◆ **TEXT SHOWN**:
Code Example: Phone Agent with Twilio + Realtime API
# Server-side Twilio webhook that bridges a call to the Realtime API.
from fastapi import FastAPI, WebSocket
from twilio.twiml.voice_response import VoiceResponse, Connect
import json
import websockets
app = FastAPI()
@app.post("/voice")
async def incoming_call():
response = VoiceResponse()
connect = Connect()
connect.stream(url="wss://your-server.example.com/media")
response.append(connect)
return str(response)
@app.websocket("/media")
async def media_stream(twilio_ws: WebSocket):
await twilio_ws.accept()
inworld_url = (
"wss://api.inworld.ai/api/v1/realtime/session"
"?key=<session-id>&protocol=realtime"
)
async with websockets.connect(
inworld_url,
extra_headers={"Authorization": "Basic <your-api-key>"}
) as inworld_ws:
await inworld_ws.send(json.dumps({
"type": "session.update",
"session": {
"model": "openai/gpt-5.5",
"instructions": "You are a friendly support agent.",
"audio": {
"input": {
"format": {"type": "audio/pcmu", "rate": 8000},
"turn_detection": {
"type": "semantic_vad",
"eagerness": "medium"
}
},
"output": {
"voice": "Sarah",
"model": "inworld-tts-1.5-mini",
"format": {"type": "audio/pcmu", "rate": 8000},
"speed": 1.0
}
}
}
}))
# Bridge Twilio media frames <-> Inworld events here.
# See docs.inworld.ai/realtime for full event schema.
For production telephony deployments, use
LiveKit,
Vapi, or
Telnyx as the SIP layer. All three integrate the Realtime API as a first-class voice provider.
What to Look For in a Phone Agent Stack
- Realtime TTS time-to-first-audio. Anything slower turns into an obviously-AI experience.
- Native 8 kHz MULAW/ALAW support. Avoid resampling pipelines that introduce latency and quality loss.
- Semantic VAD on STT. Energy-based VAD cuts off callers mid-sentence. Semantic VAD waits for natural turn boundaries.
- Instant interruption handling. When the caller starts speaking, the agent stops within 50ms.
- Function calling inside the audio loop. CRM, booking, payment lookups must not pause the conversation.
- Concurrent-session scale. 1,000+ simultaneous calls without per-session bottleneck.
FAQ
What is the best TTS for AI phone agents?

◆ **SUPPLIED ENTRIES**:
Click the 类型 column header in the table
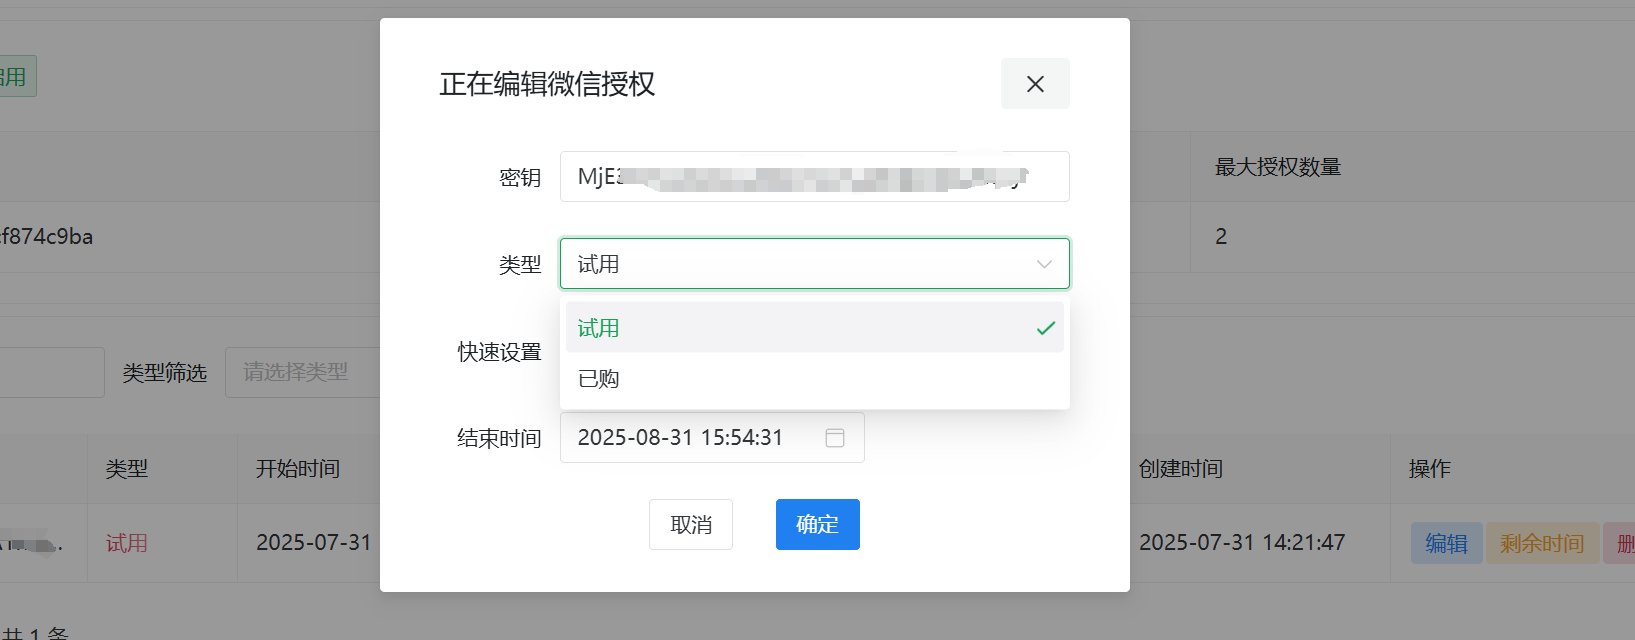The height and width of the screenshot is (640, 1635). coord(126,468)
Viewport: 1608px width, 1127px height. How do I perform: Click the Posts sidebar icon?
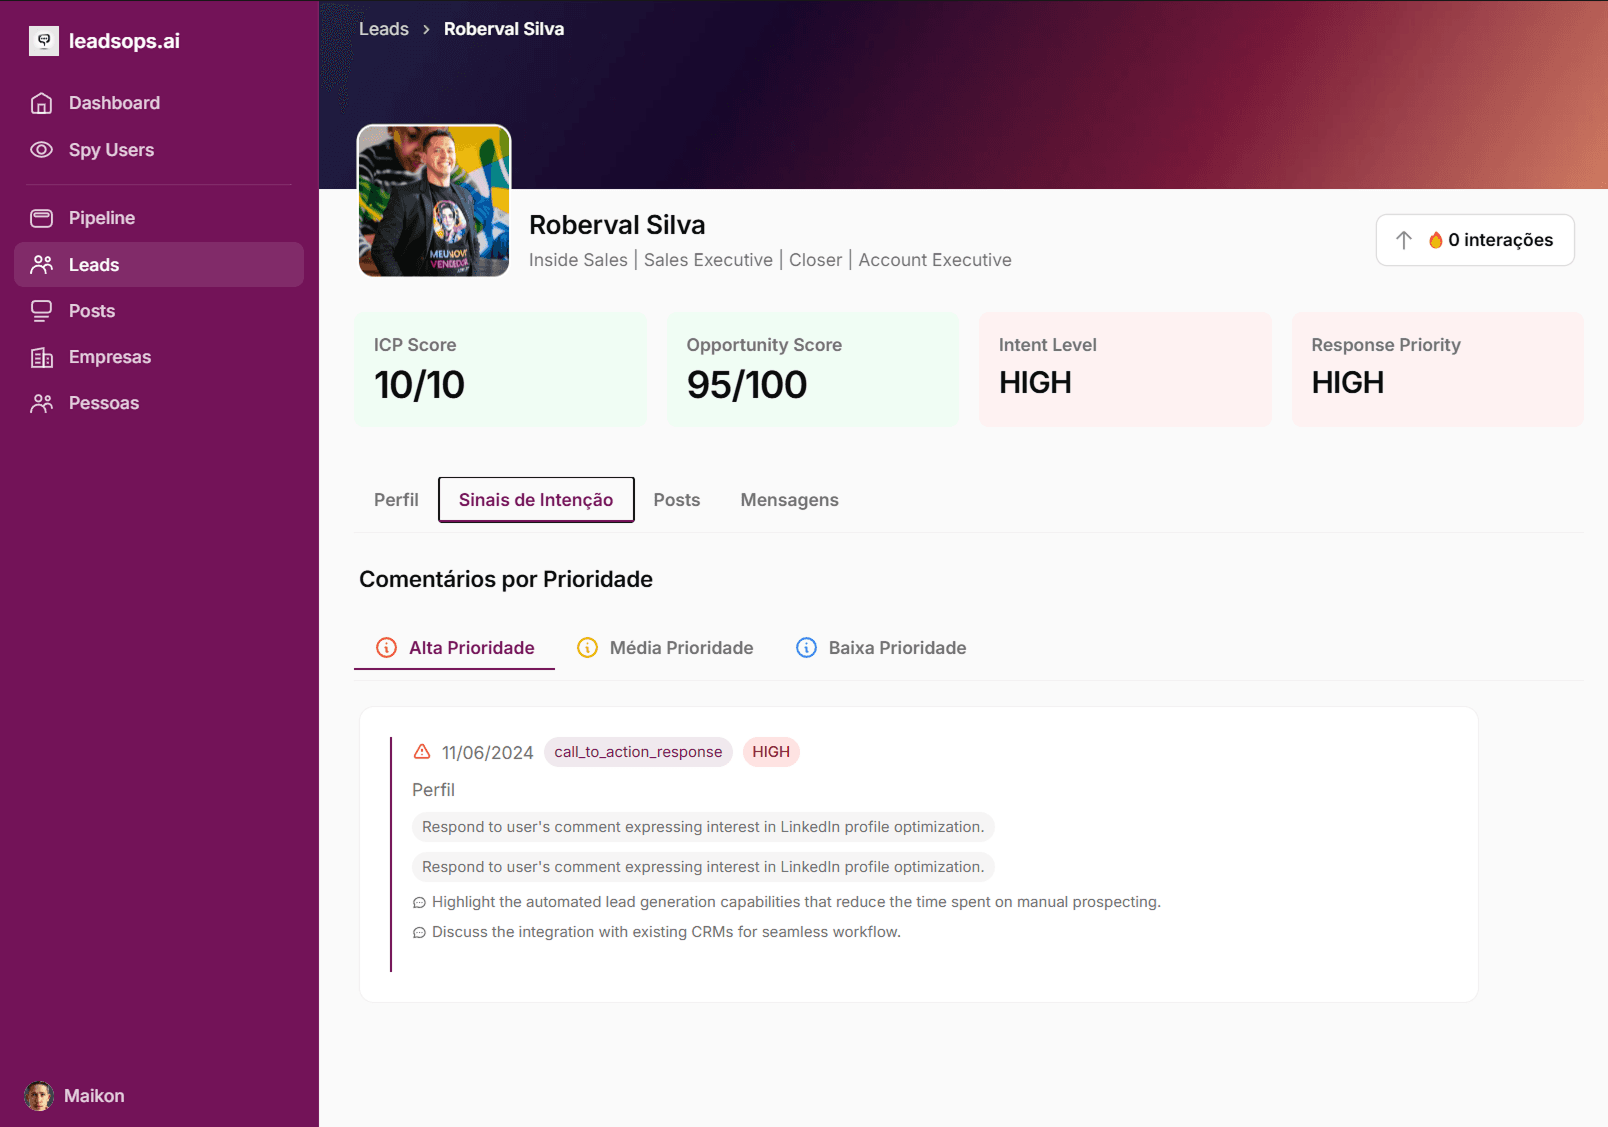click(42, 311)
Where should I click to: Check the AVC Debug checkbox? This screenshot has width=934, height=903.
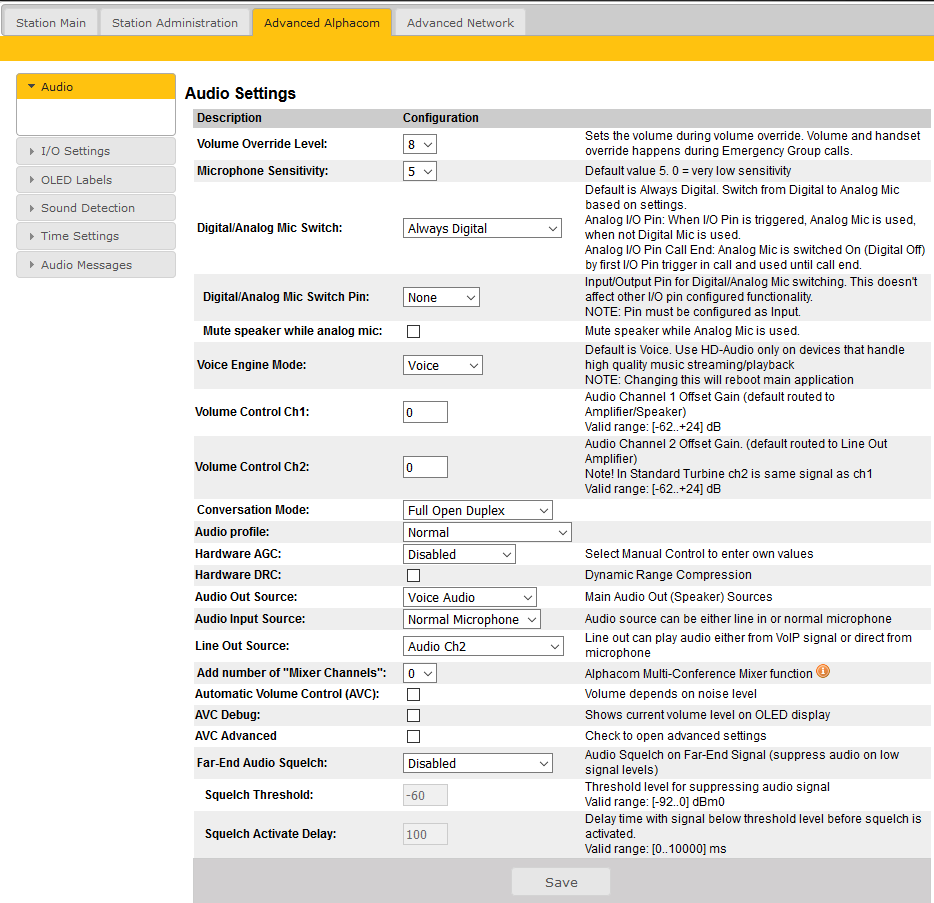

◆ **TASK ITEM A**:
Do the following statements agree with the phone agent text? For each, answer yes or no and quote the words of the text that decide it.
(i) Energy-based VAD can cut callers off in the middle of a sentence.
(ii) When the caller begins speaking, the agent should stop within 100ms.
(iii) LiveKit, Vapi, and Telnyx are named as SIP layer options for production telephony deployments.
◆ **TASK ITEM B**:
Write the next part of the phone agent text, starting right after its last line.

◆ **WRITTEN REPLY A**:
(i) Yes: "Energy-based VAD cuts off callers mid-sentence."
(ii) No: "When the caller starts speaking, the agent stops within 50ms."
(iii) Yes: "For production telephony deployments, use LiveKit, Vapi, or Telnyx as the SIP layer."

◆ **WRITTEN REPLY B**:
Inworld Realtime TTS-2 preview is the #1 realtime TTS on the Artificial Analysis Realtime TTS Arena, with TTS 1.5 Max also top-tier in the realtime category. It supports native 8 kHz MULAW/ALAW for PSTN audio and integrates with telephony platforms (Twilio, Telnyx, LiveKit, Vapi) and the
Realtime API for an end-to-end pipeline.
How do I integrate AI voice with Twilio?
Use Twilio's Media Streams to bridge inbound calls to a WebSocket endpoint that proxies to the
Realtime API. The Realtime API accepts MULAW at 8 kHz directly, so the bridge is a thin pass-through. See the code example above for the FastAPI structure.
What latency is acceptable for a phone agent?
Total round-trip (caller speaks, agent responds) should stay under 1 second, ideally under 800ms. Beyond 1.5 seconds, callers perceive the system as broken and hang up. Realtime TTS contributes a realtime portion of that budget; Realtime STT contributes 100-300ms; the LLM contributes the rest. Optimize each stage against your own pipeline.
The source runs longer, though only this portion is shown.